PROVIDED MATERIAL –
══════════════════════════════

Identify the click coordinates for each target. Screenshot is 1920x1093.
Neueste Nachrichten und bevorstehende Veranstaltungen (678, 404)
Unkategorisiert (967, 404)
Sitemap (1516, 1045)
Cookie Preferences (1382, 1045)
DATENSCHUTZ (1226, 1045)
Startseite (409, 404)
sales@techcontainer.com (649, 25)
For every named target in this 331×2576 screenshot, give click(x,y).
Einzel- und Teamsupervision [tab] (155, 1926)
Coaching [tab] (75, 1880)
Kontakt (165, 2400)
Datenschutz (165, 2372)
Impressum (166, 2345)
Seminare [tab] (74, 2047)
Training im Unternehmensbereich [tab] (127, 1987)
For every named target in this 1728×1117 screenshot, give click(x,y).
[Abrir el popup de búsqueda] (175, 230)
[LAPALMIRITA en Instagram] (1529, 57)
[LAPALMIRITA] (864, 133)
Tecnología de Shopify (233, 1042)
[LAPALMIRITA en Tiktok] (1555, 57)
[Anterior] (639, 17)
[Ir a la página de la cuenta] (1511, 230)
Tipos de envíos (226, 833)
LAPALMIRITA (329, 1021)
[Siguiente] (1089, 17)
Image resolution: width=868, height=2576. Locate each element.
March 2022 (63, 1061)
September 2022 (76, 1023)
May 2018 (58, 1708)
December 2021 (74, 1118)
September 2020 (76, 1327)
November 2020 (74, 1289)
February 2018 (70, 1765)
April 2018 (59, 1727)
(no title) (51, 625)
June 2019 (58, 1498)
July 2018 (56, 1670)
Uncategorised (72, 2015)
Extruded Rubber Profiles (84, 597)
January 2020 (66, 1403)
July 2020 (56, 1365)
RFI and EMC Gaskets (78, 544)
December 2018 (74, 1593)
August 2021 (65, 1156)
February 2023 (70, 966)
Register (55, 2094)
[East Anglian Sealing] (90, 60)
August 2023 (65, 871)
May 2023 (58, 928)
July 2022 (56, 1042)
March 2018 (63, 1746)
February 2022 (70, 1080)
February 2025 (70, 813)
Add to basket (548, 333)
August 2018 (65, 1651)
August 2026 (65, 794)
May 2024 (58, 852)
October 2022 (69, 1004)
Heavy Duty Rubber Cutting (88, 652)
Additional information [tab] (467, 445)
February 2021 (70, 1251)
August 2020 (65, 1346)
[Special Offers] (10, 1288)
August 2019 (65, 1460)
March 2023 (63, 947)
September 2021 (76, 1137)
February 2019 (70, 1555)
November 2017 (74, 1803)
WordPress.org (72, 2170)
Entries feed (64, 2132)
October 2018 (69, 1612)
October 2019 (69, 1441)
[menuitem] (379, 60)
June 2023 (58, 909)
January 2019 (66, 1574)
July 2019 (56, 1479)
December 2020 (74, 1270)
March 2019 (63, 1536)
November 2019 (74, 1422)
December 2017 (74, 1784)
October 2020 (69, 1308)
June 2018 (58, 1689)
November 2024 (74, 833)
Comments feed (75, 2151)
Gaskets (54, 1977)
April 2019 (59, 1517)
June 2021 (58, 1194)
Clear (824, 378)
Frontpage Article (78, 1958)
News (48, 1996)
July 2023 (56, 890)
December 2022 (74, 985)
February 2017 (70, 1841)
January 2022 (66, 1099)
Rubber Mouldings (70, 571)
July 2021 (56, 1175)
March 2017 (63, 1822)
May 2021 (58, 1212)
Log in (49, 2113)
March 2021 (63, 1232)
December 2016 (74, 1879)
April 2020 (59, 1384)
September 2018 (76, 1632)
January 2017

══════════════════════════════

YOUR TASK – Set down exactly, and only, the lines from the one containing "April 2019 (59, 1517)" through the final line of the entries above.

ANSWER TO THE EXERCISE –
April 2019 (59, 1517)
June 2021 (58, 1194)
Clear (824, 378)
Frontpage Article (78, 1958)
News (48, 1996)
July 2023 (56, 890)
December 2022 (74, 985)
February 2017 (70, 1841)
January 2022 (66, 1099)
Rubber Mouldings (70, 571)
July 2021 (56, 1175)
March 2017 (63, 1822)
May 2021 (58, 1212)
Log in (49, 2113)
March 2021 (63, 1232)
December 2016 (74, 1879)
April 2020 (59, 1384)
September 2018 (76, 1632)
January 2017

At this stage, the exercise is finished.